Bath and West Showground seminars

Last Wednesday saw over 100 farmers flock to the Bath and West Showground on a cold and wet evening to attend a seminar presented by Old Mill Accountants, Barclays Bank and Carter Jonas.

Oliver McEntyre of Barclays Bank spoke about the cost of funding, why banking margins have changed, how banks look at a funding proposals and the importance of producing a business plan and budgets when applying for extra funding from any bank.

I then presented a round up on farmland prices and recent trends in agricultural rents while my colleague Thomas Ireland gave a presentation on current planning issues. In this context he highlighted one or two very important recent developments, including the announcement earlier this year by central government that it is intended permitted development rights are to be relaxed in certain circumstances.

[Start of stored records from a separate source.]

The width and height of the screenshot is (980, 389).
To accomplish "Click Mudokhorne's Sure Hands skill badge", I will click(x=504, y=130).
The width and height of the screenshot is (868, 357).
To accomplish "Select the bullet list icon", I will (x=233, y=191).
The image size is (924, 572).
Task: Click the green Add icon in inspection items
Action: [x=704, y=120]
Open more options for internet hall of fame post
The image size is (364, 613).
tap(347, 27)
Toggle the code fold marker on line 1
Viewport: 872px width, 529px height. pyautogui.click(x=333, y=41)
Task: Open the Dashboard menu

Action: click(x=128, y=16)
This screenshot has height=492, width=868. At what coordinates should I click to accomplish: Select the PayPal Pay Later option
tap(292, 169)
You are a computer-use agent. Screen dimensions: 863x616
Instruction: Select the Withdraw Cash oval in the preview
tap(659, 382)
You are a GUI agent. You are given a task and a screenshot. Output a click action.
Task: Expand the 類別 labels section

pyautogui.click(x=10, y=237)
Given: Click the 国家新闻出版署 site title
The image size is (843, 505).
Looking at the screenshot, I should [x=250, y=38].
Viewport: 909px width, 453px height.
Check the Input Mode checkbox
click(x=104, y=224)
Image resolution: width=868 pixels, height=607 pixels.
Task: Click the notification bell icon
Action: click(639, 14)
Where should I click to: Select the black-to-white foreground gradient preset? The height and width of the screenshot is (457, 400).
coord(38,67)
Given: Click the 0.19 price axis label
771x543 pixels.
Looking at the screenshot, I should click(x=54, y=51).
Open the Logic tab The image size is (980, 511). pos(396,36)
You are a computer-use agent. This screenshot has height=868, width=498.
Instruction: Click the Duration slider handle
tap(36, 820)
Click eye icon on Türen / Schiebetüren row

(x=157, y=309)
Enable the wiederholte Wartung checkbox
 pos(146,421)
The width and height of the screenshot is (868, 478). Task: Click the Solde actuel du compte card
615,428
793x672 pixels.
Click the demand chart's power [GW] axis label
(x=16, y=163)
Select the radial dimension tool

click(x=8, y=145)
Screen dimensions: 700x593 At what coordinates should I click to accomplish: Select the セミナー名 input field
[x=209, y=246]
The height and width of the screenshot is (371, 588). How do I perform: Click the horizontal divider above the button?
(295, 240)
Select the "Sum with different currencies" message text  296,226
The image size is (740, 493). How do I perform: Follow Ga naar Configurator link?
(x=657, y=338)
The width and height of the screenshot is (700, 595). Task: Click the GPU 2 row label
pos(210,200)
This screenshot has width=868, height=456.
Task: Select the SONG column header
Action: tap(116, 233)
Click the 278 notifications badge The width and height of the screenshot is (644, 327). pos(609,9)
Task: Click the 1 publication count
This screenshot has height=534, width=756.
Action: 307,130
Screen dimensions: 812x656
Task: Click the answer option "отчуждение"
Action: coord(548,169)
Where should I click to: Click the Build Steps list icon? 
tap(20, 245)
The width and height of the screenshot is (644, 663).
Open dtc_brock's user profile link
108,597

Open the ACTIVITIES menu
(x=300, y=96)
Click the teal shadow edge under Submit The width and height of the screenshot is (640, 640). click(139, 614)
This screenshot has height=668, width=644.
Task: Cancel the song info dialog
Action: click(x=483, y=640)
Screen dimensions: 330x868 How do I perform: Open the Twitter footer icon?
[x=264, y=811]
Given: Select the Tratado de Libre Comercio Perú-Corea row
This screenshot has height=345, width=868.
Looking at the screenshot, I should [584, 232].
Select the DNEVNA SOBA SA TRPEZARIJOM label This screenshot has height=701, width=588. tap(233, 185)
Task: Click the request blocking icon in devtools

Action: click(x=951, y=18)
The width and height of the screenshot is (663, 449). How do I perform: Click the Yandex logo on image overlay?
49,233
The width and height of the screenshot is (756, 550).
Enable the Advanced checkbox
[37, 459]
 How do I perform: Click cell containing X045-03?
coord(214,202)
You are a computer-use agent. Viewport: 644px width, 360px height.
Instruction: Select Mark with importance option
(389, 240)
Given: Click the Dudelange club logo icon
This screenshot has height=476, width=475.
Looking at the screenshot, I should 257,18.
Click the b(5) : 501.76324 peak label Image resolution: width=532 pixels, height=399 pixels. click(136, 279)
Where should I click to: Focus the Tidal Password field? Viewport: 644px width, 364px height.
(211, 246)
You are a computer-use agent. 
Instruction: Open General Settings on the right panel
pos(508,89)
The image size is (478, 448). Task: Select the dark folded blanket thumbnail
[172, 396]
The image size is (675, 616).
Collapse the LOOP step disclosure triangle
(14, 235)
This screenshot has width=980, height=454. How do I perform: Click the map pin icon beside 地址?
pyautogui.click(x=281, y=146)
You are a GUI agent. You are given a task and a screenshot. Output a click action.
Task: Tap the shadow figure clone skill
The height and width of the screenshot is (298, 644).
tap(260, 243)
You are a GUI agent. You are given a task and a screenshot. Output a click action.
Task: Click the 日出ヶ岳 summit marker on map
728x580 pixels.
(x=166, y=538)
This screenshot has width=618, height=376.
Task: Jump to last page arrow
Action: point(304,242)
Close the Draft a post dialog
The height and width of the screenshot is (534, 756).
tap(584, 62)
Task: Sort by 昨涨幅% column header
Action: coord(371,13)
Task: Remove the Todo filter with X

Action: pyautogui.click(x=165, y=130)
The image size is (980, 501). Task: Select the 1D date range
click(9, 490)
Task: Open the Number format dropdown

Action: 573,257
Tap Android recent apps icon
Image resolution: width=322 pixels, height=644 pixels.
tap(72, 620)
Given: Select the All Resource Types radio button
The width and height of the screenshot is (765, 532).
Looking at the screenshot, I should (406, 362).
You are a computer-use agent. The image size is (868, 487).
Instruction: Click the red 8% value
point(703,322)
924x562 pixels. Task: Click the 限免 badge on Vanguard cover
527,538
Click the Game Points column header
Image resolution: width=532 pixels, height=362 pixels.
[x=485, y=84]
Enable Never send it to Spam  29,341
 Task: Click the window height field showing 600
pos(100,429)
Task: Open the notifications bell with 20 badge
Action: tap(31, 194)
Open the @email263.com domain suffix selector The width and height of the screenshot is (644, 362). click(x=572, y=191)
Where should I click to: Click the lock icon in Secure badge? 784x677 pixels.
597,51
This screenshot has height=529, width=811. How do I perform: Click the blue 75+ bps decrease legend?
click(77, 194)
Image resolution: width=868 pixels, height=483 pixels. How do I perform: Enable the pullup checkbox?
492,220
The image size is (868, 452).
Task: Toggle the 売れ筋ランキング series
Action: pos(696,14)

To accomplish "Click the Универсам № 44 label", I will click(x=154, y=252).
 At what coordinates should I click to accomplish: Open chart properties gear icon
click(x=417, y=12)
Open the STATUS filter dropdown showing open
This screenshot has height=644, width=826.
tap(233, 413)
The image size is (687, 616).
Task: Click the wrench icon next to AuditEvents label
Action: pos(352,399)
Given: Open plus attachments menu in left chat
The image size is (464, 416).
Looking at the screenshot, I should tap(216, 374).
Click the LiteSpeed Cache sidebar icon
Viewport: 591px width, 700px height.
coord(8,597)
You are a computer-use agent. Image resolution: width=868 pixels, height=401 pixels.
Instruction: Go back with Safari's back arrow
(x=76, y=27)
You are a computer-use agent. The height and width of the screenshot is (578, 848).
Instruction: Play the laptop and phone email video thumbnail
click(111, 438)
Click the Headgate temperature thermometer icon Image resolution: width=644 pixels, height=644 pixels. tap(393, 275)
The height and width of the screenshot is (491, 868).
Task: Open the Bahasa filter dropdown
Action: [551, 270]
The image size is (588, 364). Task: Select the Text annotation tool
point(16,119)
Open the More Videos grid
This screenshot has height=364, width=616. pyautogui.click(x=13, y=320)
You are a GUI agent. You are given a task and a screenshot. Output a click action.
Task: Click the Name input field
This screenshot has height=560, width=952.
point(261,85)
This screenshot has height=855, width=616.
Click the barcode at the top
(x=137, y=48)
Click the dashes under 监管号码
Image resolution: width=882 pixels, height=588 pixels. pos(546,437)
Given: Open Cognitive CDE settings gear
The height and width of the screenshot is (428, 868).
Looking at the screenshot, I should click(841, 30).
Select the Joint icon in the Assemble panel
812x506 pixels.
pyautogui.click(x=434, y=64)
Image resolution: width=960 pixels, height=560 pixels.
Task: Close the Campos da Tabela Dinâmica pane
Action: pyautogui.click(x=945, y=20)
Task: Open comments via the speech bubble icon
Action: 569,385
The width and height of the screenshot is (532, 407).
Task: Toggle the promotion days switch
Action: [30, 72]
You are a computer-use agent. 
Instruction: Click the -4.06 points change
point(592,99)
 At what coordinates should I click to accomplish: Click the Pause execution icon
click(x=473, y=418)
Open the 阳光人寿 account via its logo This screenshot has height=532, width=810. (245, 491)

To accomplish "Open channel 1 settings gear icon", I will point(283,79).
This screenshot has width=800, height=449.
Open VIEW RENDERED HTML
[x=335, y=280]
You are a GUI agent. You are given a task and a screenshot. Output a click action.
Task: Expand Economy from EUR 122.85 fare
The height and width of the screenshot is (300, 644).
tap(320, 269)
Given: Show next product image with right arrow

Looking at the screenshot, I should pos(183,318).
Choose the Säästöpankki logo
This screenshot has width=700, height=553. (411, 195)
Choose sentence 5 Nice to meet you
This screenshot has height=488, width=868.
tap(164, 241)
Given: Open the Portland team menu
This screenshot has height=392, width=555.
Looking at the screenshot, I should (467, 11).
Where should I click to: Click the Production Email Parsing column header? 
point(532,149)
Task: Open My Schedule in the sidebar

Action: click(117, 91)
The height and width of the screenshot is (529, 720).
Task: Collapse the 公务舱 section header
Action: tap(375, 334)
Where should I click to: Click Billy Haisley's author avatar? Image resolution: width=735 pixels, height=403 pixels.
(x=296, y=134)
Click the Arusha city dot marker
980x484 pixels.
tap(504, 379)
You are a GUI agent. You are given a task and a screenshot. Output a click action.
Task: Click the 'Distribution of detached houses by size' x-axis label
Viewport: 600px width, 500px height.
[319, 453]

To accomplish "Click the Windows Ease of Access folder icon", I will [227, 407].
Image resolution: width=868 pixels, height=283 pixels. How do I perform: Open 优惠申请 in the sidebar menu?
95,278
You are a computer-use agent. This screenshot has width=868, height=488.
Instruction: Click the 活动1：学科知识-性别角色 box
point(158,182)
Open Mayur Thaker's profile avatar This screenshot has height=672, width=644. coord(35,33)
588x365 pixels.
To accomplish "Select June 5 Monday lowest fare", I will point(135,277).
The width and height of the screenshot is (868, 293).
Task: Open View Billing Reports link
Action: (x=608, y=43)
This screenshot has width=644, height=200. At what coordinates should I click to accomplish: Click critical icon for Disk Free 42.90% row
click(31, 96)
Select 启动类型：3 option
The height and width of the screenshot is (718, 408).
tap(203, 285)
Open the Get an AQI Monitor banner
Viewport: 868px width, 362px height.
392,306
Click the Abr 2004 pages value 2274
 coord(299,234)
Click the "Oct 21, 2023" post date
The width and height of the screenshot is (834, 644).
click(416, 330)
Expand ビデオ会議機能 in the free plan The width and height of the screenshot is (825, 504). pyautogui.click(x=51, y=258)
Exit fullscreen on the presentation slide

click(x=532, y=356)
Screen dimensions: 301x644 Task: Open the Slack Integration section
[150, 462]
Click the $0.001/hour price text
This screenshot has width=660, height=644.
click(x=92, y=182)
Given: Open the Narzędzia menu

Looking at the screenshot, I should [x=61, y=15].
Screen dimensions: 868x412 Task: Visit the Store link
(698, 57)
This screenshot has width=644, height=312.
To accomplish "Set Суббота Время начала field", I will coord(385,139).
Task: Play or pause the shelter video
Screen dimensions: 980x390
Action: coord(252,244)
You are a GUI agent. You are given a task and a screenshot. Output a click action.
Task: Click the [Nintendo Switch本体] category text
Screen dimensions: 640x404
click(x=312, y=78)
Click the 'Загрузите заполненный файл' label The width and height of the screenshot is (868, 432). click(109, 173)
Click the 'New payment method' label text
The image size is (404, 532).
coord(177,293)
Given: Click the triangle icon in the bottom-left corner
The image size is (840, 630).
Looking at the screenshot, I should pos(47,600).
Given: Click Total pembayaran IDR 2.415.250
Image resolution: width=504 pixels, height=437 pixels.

Most notably this may give farmers the opportunity to change the use of an office building to a house without the need to make a formal planning application.

Anne Gardner Thorpe of Old Mill then spoke on the importance of tax planning in the context of Capital Taxes and Mike Butler, Old Mill’s Senior Partner, spoke about other tax issues including the advantages of a company structure as opposed to a partnership where income tax is concerned.

He went on to highlight that following the budget, which had taken place earlier in the day, the advantages of a company structure had become even more obvious as the government had signalled their intention to reduce Corporation Tax to 20% for all companies. However he also noted there were one or two less helpful announcements.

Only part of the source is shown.